Donnamaria Bruton's large scale paintings present us with more obscure and difficult puzzles, sort of a New York Times super-complex crossword. How I wish Bruton were alive to help guide us through the density of the symbols in her paintings and her intended "true" meanings. She died in 2012 at age 58.
Let us examine Bruton's "Personalities are Portable," 1995, acrylic/collage, an example of her "hide and seek" personal puzzles. Hints are explained in the printed label that tells me she included a "chair, comb, fish and umbrella." I begin my visual search and see the umbrella pointed like a violent spear toward the bedstead. Its handle is a vicious f ish-hook shape painted in black, the color of "death." Is that the fish on a plate in the top corner? I see the spoon and fork, but the serrated knife I spot much later in my visual search. Now, what about those two daggers with round eyes embedded in them? This is the strongest, most violent symbol in the painting. I see them protruding from a "hat, or a head?"
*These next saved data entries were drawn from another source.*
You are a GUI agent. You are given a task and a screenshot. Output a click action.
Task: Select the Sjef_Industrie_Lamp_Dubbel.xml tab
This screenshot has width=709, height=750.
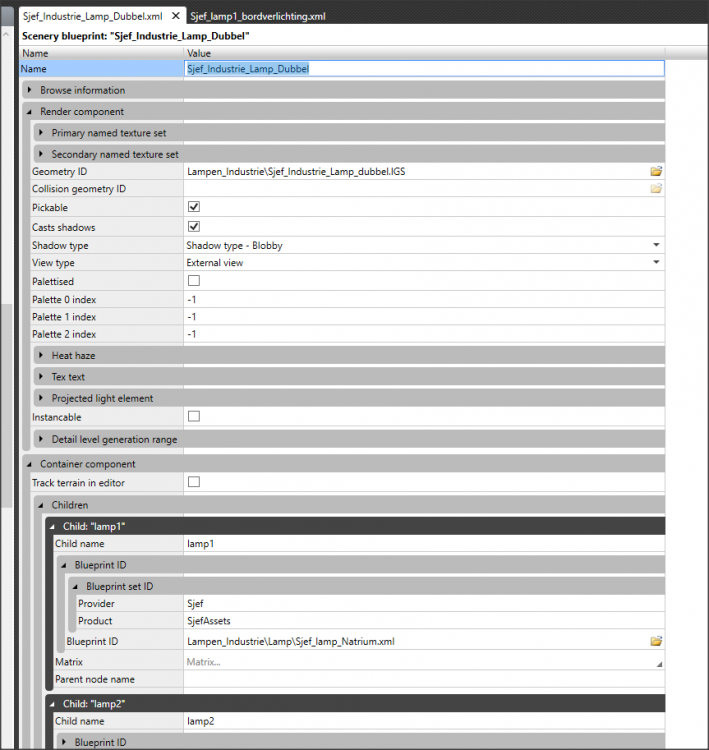92,17
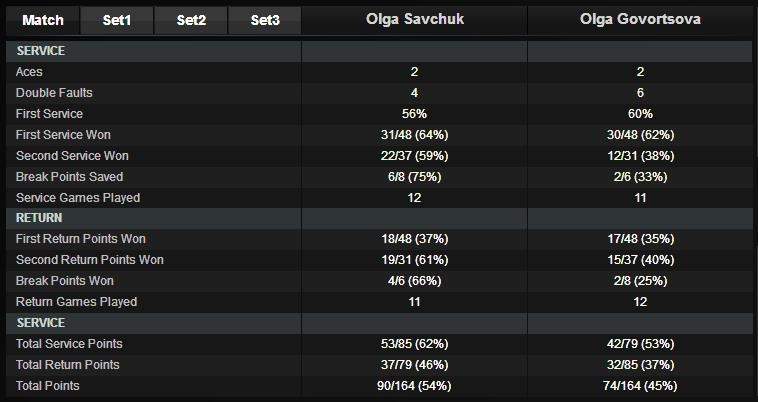
Task: Show Set3 statistics tab
Action: tap(265, 20)
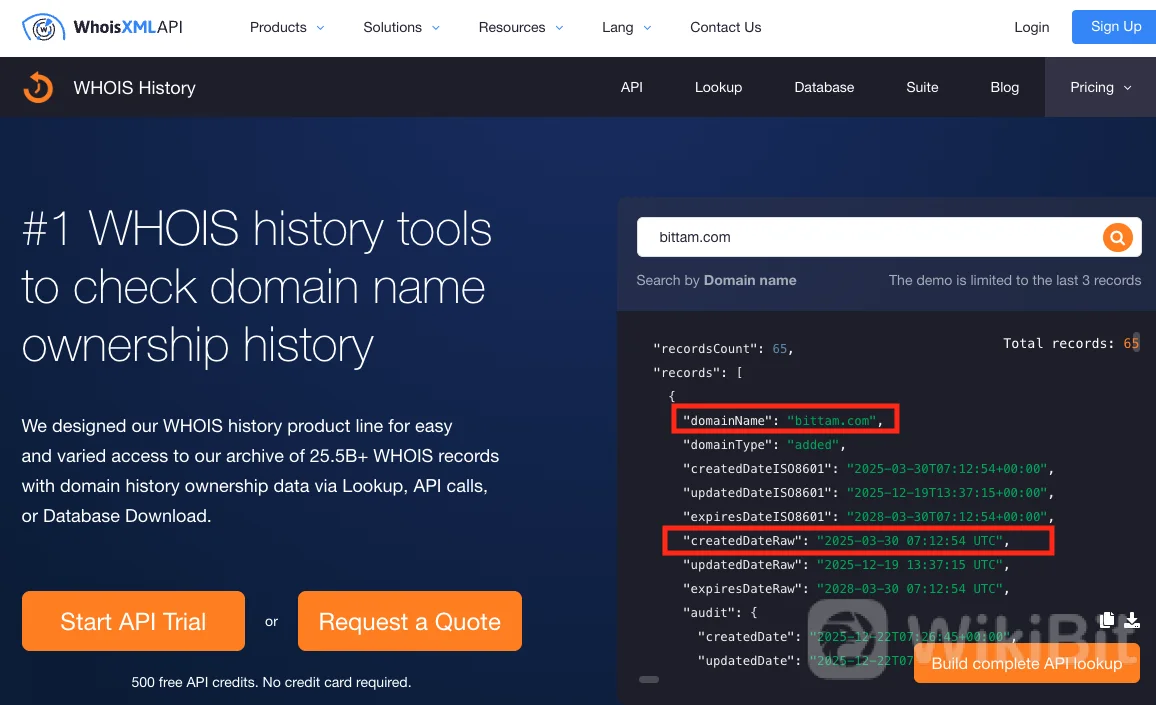
Task: Expand the Pricing dropdown
Action: click(x=1100, y=88)
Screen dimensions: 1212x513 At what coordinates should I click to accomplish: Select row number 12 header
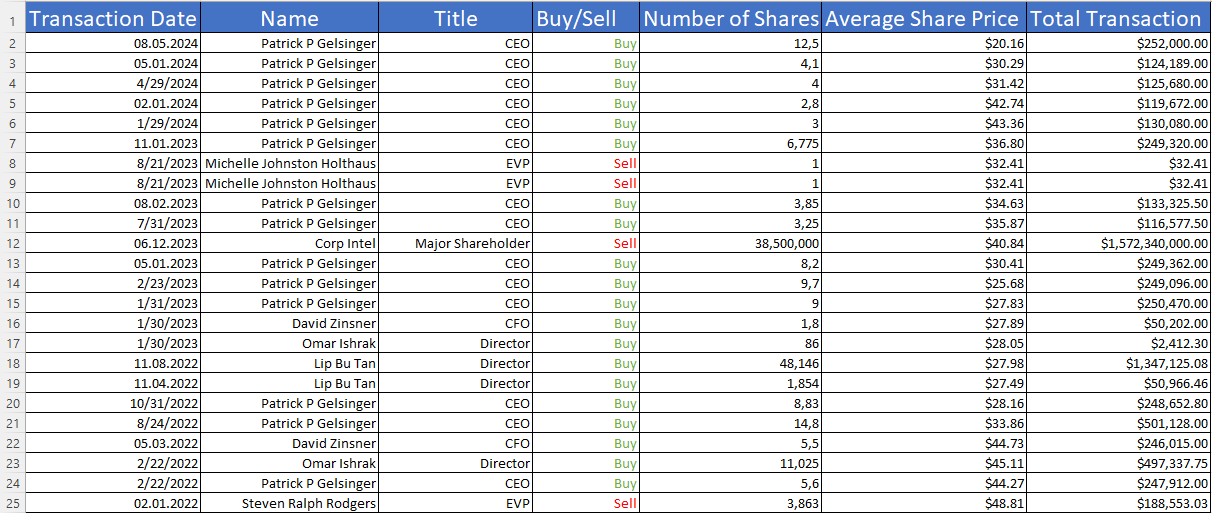pos(12,243)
But another viewer, a friend who is a professional psychologist, insists it is a "chair." Yes, she is right, the didactic label says it is a "chair." But I still see the "monster head with fangs and glaring eyes." The milky, wishy-washy collaged background provides a slate board for Bruton's hand-drawn sketchy symbols, but there is one distracting rectangle of vegetable-green off to the left, the only vivid patch of color. Can this be a "window" looking out of her bedroom?